For most of the history of film, if you wanted to insert something into the picture that didn't exist, the camera had to be stationary. Motion tracking allows artificial objects to be inserted convincingly into real footage. Phil Rhodes explains
Convincing alignment between the apparent motion in the frame with the motion of an inserted, unreal visual effects element was simply beyond the sort of precision a human being can achieve, even given an animation stand and a stack of paper with punched registration holes, and even if it's OK for the job to take a week.
Manual registration between real and unreal elements has been done – Who Framed Roger Rabbit is a shining example of the technique – but usually involving visibly unreal objects. People wanting to drop in more than a cartoon rabbit* need motion tracking, which is really just a term for getting the computer to evaluate how things are moving. This is something a machine can do with a degree of consistency that humans, practically speaking, can't. It's worth a brief examination of how this is actually done, because knowing how it works helps us shoot material that allows it to work better. Or, to put it another way, it's worth knowing how to keep the visual effects department sweet without having to organise a weekly beer delivery to their offices. Most people are aware of how poorly-shot material can cause problems with chromakey shots, but motion tracking is just as sensitive to noise and heavy compression.

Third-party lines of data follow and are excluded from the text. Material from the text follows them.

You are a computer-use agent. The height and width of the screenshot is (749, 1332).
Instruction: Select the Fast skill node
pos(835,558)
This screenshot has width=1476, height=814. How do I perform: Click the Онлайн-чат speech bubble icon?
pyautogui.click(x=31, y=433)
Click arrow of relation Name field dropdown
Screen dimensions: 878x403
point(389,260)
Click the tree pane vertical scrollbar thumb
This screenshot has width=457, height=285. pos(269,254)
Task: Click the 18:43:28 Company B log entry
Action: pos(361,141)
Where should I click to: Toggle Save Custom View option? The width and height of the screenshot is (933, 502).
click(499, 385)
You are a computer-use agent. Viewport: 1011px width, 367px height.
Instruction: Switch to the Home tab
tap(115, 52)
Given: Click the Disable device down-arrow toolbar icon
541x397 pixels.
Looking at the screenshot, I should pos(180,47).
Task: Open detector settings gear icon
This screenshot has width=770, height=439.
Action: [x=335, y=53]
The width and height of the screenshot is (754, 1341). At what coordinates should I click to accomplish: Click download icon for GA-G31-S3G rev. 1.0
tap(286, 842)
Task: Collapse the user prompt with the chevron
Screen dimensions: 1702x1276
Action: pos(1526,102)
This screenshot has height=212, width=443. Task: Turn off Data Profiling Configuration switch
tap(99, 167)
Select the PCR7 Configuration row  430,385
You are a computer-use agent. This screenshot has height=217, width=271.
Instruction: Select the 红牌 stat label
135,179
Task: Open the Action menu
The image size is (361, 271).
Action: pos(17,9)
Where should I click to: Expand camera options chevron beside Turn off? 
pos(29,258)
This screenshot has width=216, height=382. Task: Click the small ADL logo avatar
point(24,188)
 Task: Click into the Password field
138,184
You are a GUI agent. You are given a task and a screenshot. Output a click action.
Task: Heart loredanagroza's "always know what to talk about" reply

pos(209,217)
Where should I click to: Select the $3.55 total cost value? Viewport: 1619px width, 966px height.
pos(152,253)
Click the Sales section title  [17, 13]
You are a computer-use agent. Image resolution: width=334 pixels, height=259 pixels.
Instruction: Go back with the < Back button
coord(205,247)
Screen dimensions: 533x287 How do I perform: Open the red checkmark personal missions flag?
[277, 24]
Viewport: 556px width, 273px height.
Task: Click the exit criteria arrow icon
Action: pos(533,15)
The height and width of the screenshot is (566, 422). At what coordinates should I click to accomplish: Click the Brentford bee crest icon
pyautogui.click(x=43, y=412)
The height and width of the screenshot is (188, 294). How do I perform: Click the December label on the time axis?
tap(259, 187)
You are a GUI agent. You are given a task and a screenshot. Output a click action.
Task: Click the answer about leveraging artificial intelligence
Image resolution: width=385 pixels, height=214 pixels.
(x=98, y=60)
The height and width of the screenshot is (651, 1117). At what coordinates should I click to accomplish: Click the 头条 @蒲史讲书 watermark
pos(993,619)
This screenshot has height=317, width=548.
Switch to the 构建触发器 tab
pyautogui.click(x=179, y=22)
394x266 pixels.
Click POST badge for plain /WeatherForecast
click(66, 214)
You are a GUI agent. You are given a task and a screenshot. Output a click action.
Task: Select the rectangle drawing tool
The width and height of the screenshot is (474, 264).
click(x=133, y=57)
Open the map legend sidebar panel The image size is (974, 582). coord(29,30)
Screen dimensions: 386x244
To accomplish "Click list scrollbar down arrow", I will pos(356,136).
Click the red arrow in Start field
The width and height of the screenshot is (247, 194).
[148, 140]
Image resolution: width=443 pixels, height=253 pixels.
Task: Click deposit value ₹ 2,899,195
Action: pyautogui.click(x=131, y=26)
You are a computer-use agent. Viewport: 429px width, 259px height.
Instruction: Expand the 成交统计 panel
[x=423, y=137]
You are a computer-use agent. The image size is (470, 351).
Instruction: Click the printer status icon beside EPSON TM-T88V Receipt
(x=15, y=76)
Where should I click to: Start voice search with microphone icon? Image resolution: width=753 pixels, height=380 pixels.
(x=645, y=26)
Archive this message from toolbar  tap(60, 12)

The first users of point tracking techniques were the military, with their keen professional interest in designating a thing to blow up, and allowing an automated system to make sure the bombs, bullets, rockets and missiles all went down the appropriate chimney. The earliest implementations performed a simple search by exhaustion, taking the chunk of image containing the target and comparing its pixel values with those of potentially-matching areas, subtracting one set from the other and looking for a result near zero.
This is a longwinded and simplistic approach, and more modern mathematics allow for various refinements, but the fundamental idea is that of looking for matching images frame by frame. That's why most point trackers allow the user to define both a target area and a search box, which limits the amount of image that must be searched to find a match. This makes things a lot faster, but of course the search box needs to be large enough to enclose the largest possible motion between frames, or the target area will move outside it. At this point, the track will fail spectacularly, because this technique doesn't, in its simplest form, detect a good match; it simply detects the least worst match, which may be a very bad match indeed.